NAWA is among the ambitious companies seeking, not just a slightly better battery, but a breakthrough that can disrupt the market. Due to the materials used in the coatings of its nanotube electrodes, it says, its ultra-fast carbon batteries can be charged faster and have a life span longer than conventional batteries, which cannot last more than 5,000 charging cycles.

From lab to market

“This structure eliminates 80 per cent of the problems of manufacturing,” says NAWA founder and chief operating officer, Pascal Boulanger. After spending 10 years at French energy agency CEA, as deputy scientific director of the Saclay Institute of Radiation Matter, Boulanger founded NAWA in 2013 to address the growing demand for more efficient batteries that are also less damaging to the environment. Classic batteries still work well for a lot of applications, particularly for mobile phones and laptops and other gadgets that are usually replaced every few years and do not need batteries that can last longer.

But the technology developed by NAWA is complementary to existing batteries and it addresses certain shortcomings of classic batteries. “Lithium batteries are good but they are volatile, materials are harder to get and there are ethical issues attached to [their] extraction,” says CEO Grape.

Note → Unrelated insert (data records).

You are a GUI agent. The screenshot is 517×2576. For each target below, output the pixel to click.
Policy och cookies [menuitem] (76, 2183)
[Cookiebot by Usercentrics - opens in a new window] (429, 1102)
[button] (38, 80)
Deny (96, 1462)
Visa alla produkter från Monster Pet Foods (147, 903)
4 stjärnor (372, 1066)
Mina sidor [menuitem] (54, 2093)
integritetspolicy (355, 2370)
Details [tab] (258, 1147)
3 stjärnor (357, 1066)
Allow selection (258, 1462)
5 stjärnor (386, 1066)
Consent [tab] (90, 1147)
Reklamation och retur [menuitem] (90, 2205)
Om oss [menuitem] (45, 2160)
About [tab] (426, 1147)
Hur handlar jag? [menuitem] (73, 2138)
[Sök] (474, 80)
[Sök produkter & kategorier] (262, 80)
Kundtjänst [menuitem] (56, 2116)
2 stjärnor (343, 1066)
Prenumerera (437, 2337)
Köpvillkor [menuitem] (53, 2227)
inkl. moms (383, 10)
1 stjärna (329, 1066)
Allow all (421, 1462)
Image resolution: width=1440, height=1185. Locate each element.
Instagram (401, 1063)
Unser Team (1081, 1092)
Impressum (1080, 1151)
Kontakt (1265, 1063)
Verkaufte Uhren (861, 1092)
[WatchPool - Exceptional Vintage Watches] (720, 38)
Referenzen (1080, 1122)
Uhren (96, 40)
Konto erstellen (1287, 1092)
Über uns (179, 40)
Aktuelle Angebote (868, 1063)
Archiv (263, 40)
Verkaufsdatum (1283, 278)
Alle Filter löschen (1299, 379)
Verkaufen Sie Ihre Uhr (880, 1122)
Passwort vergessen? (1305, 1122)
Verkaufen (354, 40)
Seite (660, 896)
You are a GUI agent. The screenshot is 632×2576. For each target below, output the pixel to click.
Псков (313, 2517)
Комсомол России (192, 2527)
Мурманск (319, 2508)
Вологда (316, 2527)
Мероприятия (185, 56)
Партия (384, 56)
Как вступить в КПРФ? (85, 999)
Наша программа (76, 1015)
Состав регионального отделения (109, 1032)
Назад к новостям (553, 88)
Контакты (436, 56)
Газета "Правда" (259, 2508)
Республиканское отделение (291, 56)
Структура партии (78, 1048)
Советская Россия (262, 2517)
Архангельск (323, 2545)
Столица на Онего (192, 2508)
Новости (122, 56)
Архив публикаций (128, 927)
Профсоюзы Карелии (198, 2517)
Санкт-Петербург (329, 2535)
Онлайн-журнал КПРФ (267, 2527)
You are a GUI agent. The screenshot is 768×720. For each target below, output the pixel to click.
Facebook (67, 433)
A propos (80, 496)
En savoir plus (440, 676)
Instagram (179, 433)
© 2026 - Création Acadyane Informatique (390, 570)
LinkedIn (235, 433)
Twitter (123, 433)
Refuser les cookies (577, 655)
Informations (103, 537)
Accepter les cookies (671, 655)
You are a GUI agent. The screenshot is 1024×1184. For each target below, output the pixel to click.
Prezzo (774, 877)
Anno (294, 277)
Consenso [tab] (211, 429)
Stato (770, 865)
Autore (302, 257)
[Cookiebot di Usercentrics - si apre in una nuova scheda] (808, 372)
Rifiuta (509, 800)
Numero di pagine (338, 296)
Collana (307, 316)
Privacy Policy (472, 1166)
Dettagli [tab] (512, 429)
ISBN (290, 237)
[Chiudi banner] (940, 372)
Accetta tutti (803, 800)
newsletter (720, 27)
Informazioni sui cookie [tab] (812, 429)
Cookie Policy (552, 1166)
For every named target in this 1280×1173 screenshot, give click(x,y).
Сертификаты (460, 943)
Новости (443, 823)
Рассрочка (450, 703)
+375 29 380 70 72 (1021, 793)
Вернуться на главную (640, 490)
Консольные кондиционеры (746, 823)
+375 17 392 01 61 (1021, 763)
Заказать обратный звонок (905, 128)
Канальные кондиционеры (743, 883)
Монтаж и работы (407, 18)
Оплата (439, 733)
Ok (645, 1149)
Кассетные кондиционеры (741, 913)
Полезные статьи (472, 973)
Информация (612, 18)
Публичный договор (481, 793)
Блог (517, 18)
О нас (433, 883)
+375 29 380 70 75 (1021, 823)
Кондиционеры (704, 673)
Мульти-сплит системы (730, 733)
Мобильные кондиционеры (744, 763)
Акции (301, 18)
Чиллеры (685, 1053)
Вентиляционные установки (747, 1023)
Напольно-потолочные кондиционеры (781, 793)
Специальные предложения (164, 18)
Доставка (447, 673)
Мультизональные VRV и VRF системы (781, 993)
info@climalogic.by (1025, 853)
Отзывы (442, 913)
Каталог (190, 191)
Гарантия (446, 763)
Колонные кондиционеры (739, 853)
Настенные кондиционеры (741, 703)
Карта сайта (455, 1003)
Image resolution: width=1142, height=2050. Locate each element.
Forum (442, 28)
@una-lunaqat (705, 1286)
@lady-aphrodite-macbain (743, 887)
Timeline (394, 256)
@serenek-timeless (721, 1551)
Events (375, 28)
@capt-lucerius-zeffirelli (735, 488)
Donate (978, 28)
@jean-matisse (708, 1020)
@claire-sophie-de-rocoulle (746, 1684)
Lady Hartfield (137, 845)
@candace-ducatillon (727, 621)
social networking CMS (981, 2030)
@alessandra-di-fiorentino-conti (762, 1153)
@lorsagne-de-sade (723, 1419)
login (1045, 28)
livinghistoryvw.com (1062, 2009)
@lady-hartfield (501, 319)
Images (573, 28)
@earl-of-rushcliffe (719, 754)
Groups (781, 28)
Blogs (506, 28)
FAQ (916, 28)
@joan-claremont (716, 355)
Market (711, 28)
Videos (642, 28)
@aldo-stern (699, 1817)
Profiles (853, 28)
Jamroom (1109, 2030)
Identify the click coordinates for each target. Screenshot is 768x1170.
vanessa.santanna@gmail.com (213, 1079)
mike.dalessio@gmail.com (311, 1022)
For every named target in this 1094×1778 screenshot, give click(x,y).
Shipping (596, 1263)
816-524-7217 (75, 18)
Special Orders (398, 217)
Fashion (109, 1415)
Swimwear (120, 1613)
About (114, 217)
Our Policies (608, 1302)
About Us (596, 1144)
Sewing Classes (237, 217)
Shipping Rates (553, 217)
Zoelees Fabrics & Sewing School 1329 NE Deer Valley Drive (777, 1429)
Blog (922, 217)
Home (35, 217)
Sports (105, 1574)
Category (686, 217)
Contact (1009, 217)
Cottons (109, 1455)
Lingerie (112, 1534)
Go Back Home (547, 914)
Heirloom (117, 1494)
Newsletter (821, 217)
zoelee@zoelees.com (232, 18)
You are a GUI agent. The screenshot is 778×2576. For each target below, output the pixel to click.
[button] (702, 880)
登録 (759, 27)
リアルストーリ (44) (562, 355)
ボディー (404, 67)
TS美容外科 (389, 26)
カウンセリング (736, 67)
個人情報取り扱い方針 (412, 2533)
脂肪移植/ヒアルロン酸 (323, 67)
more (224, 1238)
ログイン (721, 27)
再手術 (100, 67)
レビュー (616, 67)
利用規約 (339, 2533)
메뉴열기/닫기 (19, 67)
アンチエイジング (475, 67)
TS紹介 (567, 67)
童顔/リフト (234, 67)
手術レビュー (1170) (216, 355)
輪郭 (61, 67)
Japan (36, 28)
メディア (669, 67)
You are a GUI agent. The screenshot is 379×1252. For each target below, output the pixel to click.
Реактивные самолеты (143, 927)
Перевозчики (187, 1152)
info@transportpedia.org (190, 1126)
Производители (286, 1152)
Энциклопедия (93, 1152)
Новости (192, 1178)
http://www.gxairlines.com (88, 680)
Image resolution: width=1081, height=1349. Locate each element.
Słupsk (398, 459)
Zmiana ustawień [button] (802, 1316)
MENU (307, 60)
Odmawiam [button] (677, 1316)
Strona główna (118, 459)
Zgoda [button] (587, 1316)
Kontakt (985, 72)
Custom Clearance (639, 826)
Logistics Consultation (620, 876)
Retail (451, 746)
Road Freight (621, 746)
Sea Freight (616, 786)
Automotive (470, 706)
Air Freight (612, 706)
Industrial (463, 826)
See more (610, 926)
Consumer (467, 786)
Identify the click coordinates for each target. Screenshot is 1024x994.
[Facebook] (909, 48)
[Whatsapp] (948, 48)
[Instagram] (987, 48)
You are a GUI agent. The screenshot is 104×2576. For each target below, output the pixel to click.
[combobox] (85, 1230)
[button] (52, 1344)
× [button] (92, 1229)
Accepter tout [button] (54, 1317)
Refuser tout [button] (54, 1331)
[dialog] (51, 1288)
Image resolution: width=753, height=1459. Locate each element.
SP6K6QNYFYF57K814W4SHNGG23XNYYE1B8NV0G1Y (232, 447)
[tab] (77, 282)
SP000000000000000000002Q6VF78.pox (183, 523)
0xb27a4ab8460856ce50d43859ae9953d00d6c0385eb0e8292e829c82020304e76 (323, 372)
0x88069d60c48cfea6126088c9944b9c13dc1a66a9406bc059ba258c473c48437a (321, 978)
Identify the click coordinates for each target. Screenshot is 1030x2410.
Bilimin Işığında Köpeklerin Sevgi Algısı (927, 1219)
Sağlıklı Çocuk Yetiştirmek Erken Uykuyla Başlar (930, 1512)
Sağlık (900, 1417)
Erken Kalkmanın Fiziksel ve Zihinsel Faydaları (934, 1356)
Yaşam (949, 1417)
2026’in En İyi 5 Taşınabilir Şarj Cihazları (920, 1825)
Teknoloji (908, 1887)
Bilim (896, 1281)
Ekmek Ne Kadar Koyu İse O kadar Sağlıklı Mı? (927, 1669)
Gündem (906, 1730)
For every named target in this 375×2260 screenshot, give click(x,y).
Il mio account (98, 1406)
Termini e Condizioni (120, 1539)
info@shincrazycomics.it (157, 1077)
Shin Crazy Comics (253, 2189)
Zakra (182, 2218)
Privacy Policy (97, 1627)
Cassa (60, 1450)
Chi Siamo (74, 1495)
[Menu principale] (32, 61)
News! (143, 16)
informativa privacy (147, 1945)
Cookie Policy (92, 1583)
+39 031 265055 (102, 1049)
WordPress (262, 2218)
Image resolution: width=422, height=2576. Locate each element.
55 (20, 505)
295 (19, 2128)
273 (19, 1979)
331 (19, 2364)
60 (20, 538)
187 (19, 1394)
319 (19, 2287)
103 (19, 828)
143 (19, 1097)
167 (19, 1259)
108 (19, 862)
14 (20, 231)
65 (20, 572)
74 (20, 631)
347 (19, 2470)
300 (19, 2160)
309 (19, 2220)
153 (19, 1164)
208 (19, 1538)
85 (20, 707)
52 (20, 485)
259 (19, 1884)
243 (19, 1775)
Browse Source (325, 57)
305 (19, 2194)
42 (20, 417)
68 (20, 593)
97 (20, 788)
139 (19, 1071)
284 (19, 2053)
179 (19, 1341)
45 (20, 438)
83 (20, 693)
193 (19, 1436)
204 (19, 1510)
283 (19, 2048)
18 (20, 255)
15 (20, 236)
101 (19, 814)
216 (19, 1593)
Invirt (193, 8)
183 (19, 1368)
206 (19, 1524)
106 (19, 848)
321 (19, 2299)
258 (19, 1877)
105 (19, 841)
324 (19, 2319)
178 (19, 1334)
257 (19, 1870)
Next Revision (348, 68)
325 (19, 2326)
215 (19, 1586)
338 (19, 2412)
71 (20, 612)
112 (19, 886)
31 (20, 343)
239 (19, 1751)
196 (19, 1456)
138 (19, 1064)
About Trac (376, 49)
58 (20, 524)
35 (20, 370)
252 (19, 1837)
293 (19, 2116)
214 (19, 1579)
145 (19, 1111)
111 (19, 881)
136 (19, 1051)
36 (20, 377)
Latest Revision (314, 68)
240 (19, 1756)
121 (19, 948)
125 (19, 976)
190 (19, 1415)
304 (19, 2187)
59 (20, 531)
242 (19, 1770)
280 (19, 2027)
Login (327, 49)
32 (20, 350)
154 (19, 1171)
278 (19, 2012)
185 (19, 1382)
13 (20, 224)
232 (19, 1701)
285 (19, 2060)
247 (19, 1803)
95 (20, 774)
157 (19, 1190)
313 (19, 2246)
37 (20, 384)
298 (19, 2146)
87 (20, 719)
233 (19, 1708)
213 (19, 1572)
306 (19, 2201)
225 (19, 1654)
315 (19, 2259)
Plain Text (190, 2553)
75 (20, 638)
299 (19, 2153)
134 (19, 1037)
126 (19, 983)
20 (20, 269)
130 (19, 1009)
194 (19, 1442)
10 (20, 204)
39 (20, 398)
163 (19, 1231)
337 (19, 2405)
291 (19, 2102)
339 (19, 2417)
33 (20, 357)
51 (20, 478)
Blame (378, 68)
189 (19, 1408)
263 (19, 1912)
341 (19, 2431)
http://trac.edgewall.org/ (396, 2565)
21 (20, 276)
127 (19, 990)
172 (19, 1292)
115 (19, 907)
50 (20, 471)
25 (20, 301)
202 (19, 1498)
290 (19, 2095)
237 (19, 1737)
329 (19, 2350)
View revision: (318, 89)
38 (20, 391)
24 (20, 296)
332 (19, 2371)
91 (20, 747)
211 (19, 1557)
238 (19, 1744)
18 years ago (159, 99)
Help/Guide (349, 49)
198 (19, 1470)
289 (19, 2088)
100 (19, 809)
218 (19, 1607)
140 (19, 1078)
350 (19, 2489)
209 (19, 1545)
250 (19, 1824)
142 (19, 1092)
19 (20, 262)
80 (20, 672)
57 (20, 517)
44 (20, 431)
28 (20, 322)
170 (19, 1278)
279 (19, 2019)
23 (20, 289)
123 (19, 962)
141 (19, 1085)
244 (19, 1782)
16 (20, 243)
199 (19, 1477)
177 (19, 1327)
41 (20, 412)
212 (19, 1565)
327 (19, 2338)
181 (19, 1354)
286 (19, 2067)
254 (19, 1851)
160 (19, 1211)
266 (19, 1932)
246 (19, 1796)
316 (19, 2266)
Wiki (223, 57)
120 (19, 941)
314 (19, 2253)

NAWA Technologies offers its ultra-fast carbon batteries as a standalone product, but it can also pair the technology with lithium-ion and nickel-cadmium batteries and increase their efficiency. The carbon nanotube electrodes can be coated with many materials, including conducting polymers and other materials that are used in any other battery technology, such as lithium, sulfur, silicon, nickel and cadmium. “The main advantage is that by coating those active materials, their crystallinity can be better than in a powder so the performance and efficiency are expected to be higher,” says Boulanger.

Now the focus is on scaling up the technology to a wide range of applications; already, it won a French Excellence Award for its batteries used by the European Space Agency, and it is working on developing the automotive and energy-storage markets. And it is and gearing up for higher production in an STMicroelectonics factory in southern France.  It is trying to raise an extra €12 million from investors, to help it set up a production line for 200,000 battery cells a year. By eliminating some of the steps in the manufacturing process, the company thinks it can be competitive in the marketplace. “We’re in an attractive position to chase down the cost,” says Grape.